### [Goal]
Update the rows below by replacing each occurrence of "GUI agent" with "interface agent", and leave everything else unchanged.

### [Extracted data]

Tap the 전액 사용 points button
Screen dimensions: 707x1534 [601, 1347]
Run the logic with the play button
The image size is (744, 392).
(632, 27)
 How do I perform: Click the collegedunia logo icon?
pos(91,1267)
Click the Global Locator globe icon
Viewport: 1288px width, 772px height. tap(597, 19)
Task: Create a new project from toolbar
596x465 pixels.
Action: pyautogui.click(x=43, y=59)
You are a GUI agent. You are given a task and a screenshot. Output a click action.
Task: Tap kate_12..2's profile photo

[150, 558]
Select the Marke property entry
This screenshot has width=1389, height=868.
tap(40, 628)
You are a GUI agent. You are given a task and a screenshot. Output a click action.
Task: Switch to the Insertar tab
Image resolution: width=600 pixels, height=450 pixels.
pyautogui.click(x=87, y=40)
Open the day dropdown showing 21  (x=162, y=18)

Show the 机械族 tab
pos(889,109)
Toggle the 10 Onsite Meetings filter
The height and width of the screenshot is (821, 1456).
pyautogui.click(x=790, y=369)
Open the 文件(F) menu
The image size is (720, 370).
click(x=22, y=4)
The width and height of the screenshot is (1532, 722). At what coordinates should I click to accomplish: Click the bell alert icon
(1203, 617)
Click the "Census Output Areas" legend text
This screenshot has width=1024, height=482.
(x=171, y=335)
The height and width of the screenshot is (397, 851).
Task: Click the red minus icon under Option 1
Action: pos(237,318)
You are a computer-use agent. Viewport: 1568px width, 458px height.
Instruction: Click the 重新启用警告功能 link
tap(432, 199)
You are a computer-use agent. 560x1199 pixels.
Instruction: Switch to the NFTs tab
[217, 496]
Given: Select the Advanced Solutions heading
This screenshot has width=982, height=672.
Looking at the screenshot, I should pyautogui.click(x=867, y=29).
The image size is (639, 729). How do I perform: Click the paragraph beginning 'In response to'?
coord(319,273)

### [Complete answer]
Tap the 전액 사용 points button
Screen dimensions: 707x1534 [601, 1347]
Run the logic with the play button
The image size is (744, 392).
(632, 27)
 How do I perform: Click the collegedunia logo icon?
pos(91,1267)
Click the Global Locator globe icon
Viewport: 1288px width, 772px height. tap(597, 19)
Task: Create a new project from toolbar
596x465 pixels.
Action: pyautogui.click(x=43, y=59)
You are a interface agent. You are given a task and a screenshot. Output a click action.
Task: Tap kate_12..2's profile photo

[150, 558]
Select the Marke property entry
This screenshot has width=1389, height=868.
tap(40, 628)
You are a interface agent. You are given a task and a screenshot. Output a click action.
Task: Switch to the Insertar tab
Image resolution: width=600 pixels, height=450 pixels.
pyautogui.click(x=87, y=40)
Open the day dropdown showing 21  (x=162, y=18)

Show the 机械族 tab
pos(889,109)
Toggle the 10 Onsite Meetings filter
The height and width of the screenshot is (821, 1456).
pyautogui.click(x=790, y=369)
Open the 文件(F) menu
The image size is (720, 370).
click(x=22, y=4)
The width and height of the screenshot is (1532, 722). At what coordinates should I click to accomplish: Click the bell alert icon
(1203, 617)
Click the "Census Output Areas" legend text
This screenshot has width=1024, height=482.
(x=171, y=335)
The height and width of the screenshot is (397, 851).
Task: Click the red minus icon under Option 1
Action: pos(237,318)
You are a computer-use agent. Viewport: 1568px width, 458px height.
Instruction: Click the 重新启用警告功能 link
tap(432, 199)
You are a computer-use agent. 560x1199 pixels.
Instruction: Switch to the NFTs tab
[217, 496]
Given: Select the Advanced Solutions heading
This screenshot has width=982, height=672.
Looking at the screenshot, I should pyautogui.click(x=867, y=29).
The image size is (639, 729). How do I perform: Click the paragraph beginning 'In response to'?
coord(319,273)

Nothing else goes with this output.